Published: March 20, 2017, Edited by: Mads Hobye

Dynamic Transparancies: Working with interactive glass

Fablabs can work in most materials available, but glass is still a challenge to master. Glass requires high temperatures to melt and when in liquid form it requires a high skill level to form. Glass blowers use years to master this. Fablab RUC is a part of the project Dynamic Transparencies to explore the potentials of glass. The intention is to create cross synergies between interactive technology and the properties of traditional glass blowing.

Dynamic Transparancies is a two-year research project in interactive/dynamic glass initiated by Henrik Svarrer Larsen, Mads Hobye and Peter Kuchinke. In Marts 2017 they did a three-week artist in residence at The Glass Factory on the project.

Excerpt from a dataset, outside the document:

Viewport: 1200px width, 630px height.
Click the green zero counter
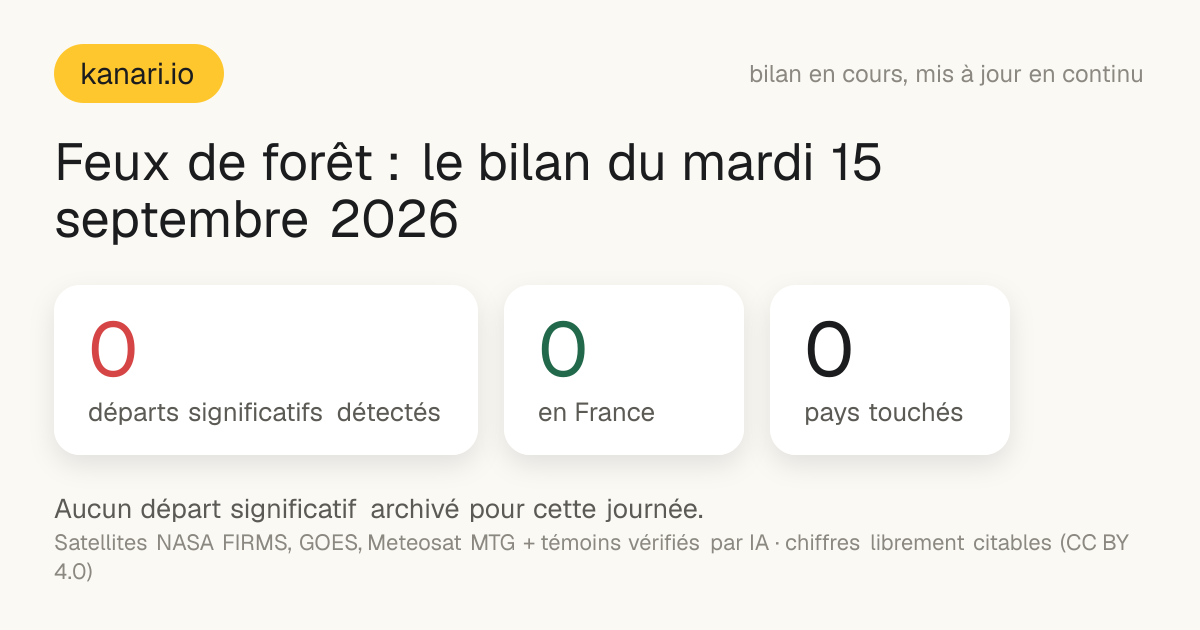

The goals are to explore the following sentiments:

Glass is alive: A sentiment, which is both ancient and of the future: Only now can we start to see the contours of digitally enhanced artefacts, which fit the archaic belief that even a black rock can literally have rudimentary agency, a temperament or even cravings. Such a digital animism suggests that artisans of the future may take the behaviour of their craft’s artefacts as natural as the purely material. Glass may sense, respond and act on its own accord!

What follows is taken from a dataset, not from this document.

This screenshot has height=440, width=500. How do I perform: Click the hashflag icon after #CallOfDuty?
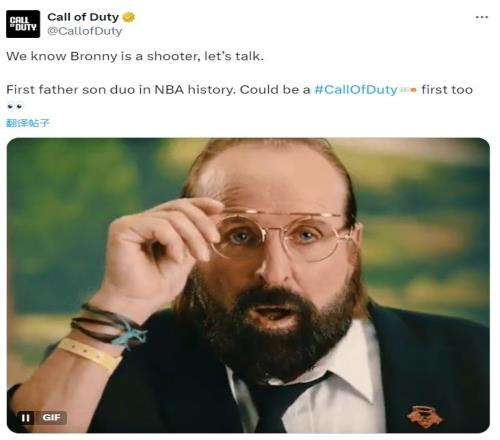[408, 90]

Glass is glass: A quest for potentials in bringing together 3-dimensional glass and the dynamics of artefact behaviour to revisit inherent qualities of the material (e.g. optical play and inner depth) and from this source instil interactivity to unfold even richer forms and potentially new roles for glass artefacts. Research at such a basic level may point to novel avenues for glass products to pursue in successive projects. Here, parallels may be drawn to how designerly and artistic research has successfully invigorated and opened textile materials to interactive realms.

Matter matters anew: As information-centric approaches are increasingly seen as a limiting, insufficient or misguided foundation for exploring potentials of material-digital artefacts, there is a call for new attention to aesthetics and sensuousness to address basic issues of dynamic form in this still emerging and otherwise often technology-driven field. Here, craft sensitivities may become a profound source of insights and inspiration in embracing how glass may come alive (i.e. how artefacts may sense, respond and act on the own accord).